Leadership Ideas, Information and News

Thursday, May 02, 2013

The rewards of challenging ourselves

Commentary by Col. James Fontanella
315th Airlift Wing commander


5/1/2013 - JOINT BASE CHARLESTON, S.C. (AFNS) -- I recently read an article that cited a number of studies on the benefits of preschool. As the father of three school-aged children, it was interesting to me because it validated a number of beliefs that I had on the advantages of starting learning early in a young brain. What I didn't expect though, were the lessons and benefits that were shown to carry forward into adulthood, and the rewards of challenging ourselves over a lifetime.

In a nutshell, the preschool studies that began in the early 1970s reversed the previous thinking that infants and toddlers needed nothing more than their basic needs of food, clothing and shelter to be met for them to thrive.

The experiments were carried out over years, and then followed for literally decades later. They proved that youngsters who were exposed to social settings and given the challenges of building with blocks or finger-painting reaped measurable rewards later in their school years and adult lives. The metrics evaluated performance in high school, post-secondary education completion, job placement and even IQ.
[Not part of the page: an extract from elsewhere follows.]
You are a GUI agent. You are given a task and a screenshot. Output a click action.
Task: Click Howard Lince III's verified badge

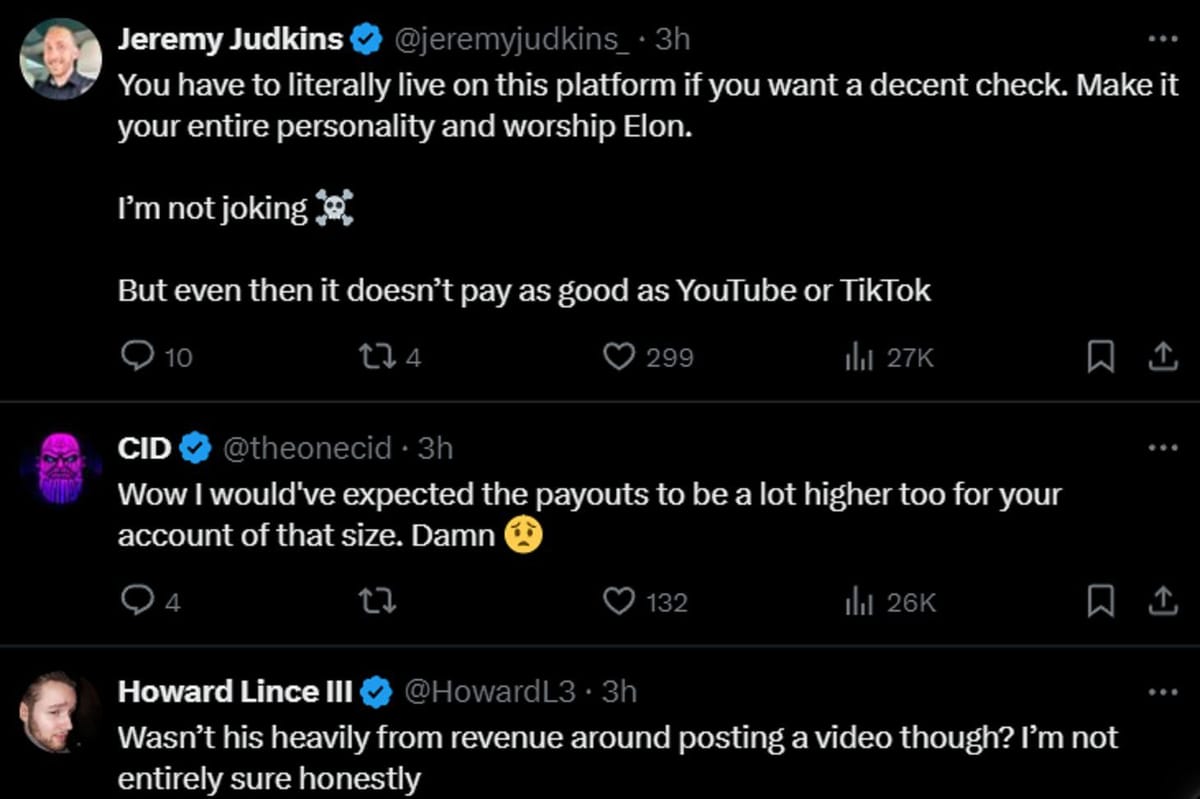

Significantly and undeniably, these early studies proved a positive correlation between preschool attendance and all of the measures of success later in school. What was more astonishing, however, was the added quality of life that was garnered by the experimental group -- to the tune of appreciably reduced arrest records, drug use, teenage pregnancy, poverty and welfare rates, and increased employment rates, income levels, home ownership and socioeconomic status. All from playing with trucks and dolls! Why?

The studies proved that a child's brain grows and develops in complexity as it is stimulated and put to work. What looks like fun to an adult, like playing with blocks or doing a puzzle, is demanding labor to a toddler. Because it is a challenge, it is good for them and literally pays them (and society) back over the decades of his lifetime.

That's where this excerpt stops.